TASK
Answer from the club history passage:
1. At what venue did the Club begin meeting in 2010?
2. What subject did Dr. Steve Carroll of the VA State Arboretum speak on?
3. What destination did the Club reach by bus in October of the 2011–2012 year?

In 2010 the Club began meeting at the Walker Nature Center, a pleasant and convenient venue.  Our talented members volunteer to create arrangements on a continuing basis to brighten the welcome desk at the Center.

The 2010-2011 Club year speakers included favorite Kevin Munroe, Huntley Park Manager who showed us how to create an Audubon Wildlife Sanctuary in our yards and Dr. Steve Carroll of the VA State Arboretum who talked about using plant evidence in crime scene investigations.  Trips included a visit to Brookside Gardens and Hillwood in Washington, D.C.

The 2011–2012 Club year had an ambitious travel schedule with several excellent trips.  In September we made a trip to the Blandy Experimental Farm at the Virginia Arboretum.  This trip included lunch and a visit to Long Branch Historic House and Farm.  In October the Club followed with a bus trip to Longwood Gardens in Kennett Square, PA.  At the holiday season there was a trip to Mount Vernon to view their twelve Christmas trees, watch chocolate making and enjoy seasonal music. The trip included lunch at the Mount Vernon Inn.  As weather warmed in May the Club made a carpool trip to Lewis Ginter Gardens near Richmond, VA.

DATA SECTION
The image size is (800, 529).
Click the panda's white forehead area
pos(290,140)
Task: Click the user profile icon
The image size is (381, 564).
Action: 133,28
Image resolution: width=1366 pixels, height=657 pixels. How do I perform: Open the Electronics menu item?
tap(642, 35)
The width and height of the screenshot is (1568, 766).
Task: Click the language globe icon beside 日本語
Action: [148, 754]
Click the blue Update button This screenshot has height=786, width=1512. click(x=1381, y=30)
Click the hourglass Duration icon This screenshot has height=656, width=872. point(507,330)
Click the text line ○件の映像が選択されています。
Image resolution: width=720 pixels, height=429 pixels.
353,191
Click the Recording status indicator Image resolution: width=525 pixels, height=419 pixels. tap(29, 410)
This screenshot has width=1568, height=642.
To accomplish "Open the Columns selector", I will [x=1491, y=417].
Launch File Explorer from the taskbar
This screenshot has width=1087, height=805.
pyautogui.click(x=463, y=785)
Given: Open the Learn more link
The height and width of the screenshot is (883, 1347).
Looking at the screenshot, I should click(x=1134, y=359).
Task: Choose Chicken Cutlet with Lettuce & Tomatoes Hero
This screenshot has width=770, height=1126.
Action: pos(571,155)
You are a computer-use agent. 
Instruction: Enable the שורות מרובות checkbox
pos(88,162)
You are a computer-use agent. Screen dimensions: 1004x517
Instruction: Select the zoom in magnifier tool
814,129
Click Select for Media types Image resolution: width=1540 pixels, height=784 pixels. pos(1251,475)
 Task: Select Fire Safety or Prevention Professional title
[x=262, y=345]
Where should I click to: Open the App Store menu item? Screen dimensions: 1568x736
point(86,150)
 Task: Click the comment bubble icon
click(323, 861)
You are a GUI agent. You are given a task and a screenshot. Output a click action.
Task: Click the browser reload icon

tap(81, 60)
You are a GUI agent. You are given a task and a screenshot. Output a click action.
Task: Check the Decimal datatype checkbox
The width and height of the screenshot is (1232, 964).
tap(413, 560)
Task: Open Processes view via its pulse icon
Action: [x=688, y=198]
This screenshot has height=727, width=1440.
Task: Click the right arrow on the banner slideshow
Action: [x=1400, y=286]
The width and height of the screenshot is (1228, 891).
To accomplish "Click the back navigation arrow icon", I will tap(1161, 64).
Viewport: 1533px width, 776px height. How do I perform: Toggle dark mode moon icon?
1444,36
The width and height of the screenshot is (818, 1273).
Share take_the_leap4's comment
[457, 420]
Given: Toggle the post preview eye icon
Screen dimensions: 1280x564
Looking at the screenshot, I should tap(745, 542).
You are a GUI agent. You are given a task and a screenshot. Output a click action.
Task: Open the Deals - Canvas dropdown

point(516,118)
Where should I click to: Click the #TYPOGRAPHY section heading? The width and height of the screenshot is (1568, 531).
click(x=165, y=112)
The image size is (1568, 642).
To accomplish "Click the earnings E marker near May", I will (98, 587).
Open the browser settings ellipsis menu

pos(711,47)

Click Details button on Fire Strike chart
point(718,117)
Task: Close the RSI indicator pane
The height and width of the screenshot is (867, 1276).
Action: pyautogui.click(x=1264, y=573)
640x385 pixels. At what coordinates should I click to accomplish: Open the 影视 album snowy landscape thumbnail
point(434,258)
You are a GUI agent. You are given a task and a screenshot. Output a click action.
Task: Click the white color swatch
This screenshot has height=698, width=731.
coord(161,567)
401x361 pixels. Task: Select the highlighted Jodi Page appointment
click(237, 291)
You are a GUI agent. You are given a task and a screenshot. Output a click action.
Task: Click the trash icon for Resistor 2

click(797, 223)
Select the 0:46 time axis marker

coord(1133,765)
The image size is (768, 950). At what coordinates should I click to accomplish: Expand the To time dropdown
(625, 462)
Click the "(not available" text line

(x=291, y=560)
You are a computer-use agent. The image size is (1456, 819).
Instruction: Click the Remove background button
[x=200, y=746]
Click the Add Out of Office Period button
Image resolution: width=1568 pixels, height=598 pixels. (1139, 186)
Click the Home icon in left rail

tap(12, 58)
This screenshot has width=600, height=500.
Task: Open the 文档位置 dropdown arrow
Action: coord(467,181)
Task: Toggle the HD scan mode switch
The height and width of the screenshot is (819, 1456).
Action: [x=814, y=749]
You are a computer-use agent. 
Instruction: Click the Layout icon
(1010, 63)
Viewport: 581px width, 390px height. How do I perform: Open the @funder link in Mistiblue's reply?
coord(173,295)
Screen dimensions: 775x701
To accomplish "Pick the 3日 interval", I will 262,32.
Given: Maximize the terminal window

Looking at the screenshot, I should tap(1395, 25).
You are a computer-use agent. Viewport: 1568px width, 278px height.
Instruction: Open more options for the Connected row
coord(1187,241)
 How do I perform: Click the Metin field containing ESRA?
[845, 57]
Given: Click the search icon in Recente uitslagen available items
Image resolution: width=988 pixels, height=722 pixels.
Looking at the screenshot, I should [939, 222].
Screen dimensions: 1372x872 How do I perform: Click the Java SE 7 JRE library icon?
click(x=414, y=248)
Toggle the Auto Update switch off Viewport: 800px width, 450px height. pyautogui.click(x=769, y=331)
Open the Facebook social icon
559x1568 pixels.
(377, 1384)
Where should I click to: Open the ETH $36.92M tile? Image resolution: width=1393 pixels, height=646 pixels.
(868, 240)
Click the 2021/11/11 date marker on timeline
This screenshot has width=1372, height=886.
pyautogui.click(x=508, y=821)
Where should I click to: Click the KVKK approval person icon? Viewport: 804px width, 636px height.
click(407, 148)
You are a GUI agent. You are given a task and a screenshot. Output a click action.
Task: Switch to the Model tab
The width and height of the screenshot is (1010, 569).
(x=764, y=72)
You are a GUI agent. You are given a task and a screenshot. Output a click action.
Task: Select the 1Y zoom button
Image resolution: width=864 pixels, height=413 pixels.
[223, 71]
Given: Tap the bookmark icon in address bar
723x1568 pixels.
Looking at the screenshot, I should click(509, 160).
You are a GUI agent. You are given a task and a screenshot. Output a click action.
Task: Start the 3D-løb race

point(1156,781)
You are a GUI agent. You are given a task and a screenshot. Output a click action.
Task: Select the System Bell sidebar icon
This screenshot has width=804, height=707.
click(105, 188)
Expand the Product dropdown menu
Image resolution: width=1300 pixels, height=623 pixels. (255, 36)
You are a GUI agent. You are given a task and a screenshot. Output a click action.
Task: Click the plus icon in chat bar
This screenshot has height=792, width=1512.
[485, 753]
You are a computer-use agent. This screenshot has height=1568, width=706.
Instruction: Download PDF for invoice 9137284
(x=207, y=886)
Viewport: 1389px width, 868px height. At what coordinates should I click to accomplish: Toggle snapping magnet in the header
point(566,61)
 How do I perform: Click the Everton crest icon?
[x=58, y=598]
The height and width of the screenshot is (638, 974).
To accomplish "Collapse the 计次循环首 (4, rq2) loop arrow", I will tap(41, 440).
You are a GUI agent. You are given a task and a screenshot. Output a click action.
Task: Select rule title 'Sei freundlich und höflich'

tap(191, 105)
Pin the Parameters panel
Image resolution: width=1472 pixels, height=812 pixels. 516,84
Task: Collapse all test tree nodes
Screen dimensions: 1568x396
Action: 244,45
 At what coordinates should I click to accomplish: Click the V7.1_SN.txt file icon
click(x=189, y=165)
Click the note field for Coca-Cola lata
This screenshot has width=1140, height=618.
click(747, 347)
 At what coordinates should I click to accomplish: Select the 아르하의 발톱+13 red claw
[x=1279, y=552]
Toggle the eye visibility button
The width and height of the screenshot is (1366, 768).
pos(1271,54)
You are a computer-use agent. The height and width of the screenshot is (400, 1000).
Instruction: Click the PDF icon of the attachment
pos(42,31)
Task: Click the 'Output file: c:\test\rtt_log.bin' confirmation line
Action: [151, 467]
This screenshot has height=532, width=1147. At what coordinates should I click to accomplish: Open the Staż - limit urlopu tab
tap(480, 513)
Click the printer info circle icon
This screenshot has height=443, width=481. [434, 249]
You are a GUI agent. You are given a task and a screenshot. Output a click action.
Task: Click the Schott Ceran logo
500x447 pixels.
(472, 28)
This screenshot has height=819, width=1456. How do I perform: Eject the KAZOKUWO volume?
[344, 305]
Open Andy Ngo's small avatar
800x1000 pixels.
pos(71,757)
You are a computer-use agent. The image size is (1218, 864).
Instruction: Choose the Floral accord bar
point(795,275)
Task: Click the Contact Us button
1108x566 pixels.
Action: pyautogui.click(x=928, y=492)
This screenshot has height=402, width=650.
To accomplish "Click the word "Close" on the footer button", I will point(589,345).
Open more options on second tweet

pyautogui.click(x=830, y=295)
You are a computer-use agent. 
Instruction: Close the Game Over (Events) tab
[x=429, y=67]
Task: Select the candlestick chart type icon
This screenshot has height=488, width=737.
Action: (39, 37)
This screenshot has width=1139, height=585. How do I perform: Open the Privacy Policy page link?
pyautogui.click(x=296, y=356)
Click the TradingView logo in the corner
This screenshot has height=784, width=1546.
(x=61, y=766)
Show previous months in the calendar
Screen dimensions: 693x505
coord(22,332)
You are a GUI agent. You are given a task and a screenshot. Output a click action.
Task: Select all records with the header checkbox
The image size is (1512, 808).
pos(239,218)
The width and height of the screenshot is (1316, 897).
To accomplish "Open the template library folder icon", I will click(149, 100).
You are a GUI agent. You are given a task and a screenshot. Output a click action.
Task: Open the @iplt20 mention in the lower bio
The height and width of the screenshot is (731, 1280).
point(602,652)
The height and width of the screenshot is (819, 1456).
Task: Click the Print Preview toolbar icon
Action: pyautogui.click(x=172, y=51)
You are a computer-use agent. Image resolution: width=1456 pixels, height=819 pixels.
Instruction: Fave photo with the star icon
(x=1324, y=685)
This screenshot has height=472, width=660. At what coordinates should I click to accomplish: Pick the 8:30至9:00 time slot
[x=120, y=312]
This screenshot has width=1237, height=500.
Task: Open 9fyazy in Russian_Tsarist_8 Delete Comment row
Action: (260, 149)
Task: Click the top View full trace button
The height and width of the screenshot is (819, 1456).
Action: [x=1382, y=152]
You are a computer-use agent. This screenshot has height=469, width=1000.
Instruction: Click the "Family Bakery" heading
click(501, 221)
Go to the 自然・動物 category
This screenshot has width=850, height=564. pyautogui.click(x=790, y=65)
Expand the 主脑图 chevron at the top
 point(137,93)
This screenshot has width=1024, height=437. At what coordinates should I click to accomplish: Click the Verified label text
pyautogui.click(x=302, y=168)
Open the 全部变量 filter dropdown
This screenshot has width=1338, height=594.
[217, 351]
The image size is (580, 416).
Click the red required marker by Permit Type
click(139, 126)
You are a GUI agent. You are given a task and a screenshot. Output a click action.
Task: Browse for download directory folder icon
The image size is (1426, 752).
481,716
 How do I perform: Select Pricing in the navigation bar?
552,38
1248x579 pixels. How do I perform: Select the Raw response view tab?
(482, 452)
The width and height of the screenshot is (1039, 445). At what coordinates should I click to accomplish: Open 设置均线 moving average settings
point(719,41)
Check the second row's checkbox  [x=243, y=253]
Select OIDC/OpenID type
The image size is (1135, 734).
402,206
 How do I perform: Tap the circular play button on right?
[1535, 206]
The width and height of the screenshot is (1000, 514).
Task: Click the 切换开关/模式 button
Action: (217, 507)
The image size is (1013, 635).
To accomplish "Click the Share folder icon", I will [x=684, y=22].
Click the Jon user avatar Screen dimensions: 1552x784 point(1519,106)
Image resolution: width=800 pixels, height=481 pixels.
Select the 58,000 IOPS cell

EXPECTED ANSWER
1. The Walker Nature Center.
2. Using plant evidence in crime scene investigations.
3. Longwood Gardens in Kennett Square, PA.